Sawhney pushes back against this last critique, telling WIRED that the blockchain verifiers in the Voatz system is a collection of vetted stakeholders such as Voatz itself, election officials, nonprofit voting auditors, and politicians.
And even though the transaction is through an app rather than a browser, Vora says previously identified risks of internet voting remain. "Both the browser and the app run on the operating system underneath, and both, hence, inherit the vulnerabilities that go with relying entirely on software," she says.
Sawhney admits the concern about malware on a person’s device is legitimate but thinks that creating a program to manipulate votes would be so hard as to be impractical. “It’s theoretically possible, if that malware had been specifically written to intercept votes passing, to reverse-engineer our application, break all our keys, specifically modify if somebody marks oval A change it to oval B, and then bypass the identifier and send it to the network, but that is so, so hard to do in real time," he says. "It is possible, but we haven’t found a way to do it.” He adds that the app checks the phone for malware before downloading on a device, though he admits it could be possible for malware to go undetected.

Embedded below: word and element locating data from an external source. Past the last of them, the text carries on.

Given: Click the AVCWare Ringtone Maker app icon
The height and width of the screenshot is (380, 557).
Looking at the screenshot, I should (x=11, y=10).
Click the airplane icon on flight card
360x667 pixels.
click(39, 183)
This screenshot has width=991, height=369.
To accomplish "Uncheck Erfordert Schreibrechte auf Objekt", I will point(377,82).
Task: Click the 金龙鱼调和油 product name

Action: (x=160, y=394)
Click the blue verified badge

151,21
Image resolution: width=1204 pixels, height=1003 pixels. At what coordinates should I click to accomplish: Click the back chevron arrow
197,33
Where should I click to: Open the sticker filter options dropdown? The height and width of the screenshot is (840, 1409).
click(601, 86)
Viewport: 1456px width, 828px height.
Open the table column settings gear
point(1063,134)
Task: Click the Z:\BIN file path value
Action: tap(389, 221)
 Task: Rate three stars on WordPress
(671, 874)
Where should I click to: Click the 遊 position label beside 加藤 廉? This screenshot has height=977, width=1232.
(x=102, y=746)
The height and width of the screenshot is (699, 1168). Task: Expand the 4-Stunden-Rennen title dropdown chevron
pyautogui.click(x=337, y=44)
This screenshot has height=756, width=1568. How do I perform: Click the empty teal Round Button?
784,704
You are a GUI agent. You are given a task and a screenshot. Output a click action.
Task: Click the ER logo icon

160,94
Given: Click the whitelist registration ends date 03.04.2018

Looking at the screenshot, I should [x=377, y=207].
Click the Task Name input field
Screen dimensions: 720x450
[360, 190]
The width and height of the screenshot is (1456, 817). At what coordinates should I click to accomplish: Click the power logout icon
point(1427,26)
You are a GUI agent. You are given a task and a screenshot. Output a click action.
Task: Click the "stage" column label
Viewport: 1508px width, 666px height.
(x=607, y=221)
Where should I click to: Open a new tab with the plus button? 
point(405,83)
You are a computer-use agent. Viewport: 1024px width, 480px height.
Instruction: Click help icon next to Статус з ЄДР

The role of facial recognition in authenticating voter identities is another thing that concerns experts. Schneider worries that there could be ways to trick that technology using videos available elsewhere on the internet, for instance. And Vora notes that facial-recognition technology has known racial biases that could affect who even is able to access Voatz.
Sawhney tells WIRED that Voatz has people manually check the facial-recognition authorization. This is possible at the moment but could become an issue if the technology were to be introduced to a wider electorate, as Voatz states on its website is the ultimate goal. In fact, Voatz has already encountered a scaling problem. When Utah GOP voters tried to use the app during their caucus in April, many couldn’t get it to work. You can read about many voters’ experience in bad reviews of Voatz they left in Apple’s App Store. Sawhney tells WIRED that the issues stemmed from voters attempting to download the app and authenticate themselves minutes before polls closed, which didn’t give Voatz enough time.
Though Voatz has answers for much of the criticism it has faced this week, none of its responses are likely to convince security experts that the smartphone voting app is ready for November. At the very least, the security world's reaction to Voatz underscores how important transparency is in the rollout of any new voting system. “West Virginia is handing over its votes to a mystery box,” Dill says.
But election officials in West Virginia are enthusiastic about the app. “They used it in the primary in a couple of the other counties to do a test drive, and they said it was wonderful,” says Kanawha County Clerk Vera McCormick, who oversees voting in the state capital of Charleston and plans to allow the 60 overseas military members registered in her county to use Voatz to vote. “We're excited and my understanding is the security is wonderful, so we'll find out.”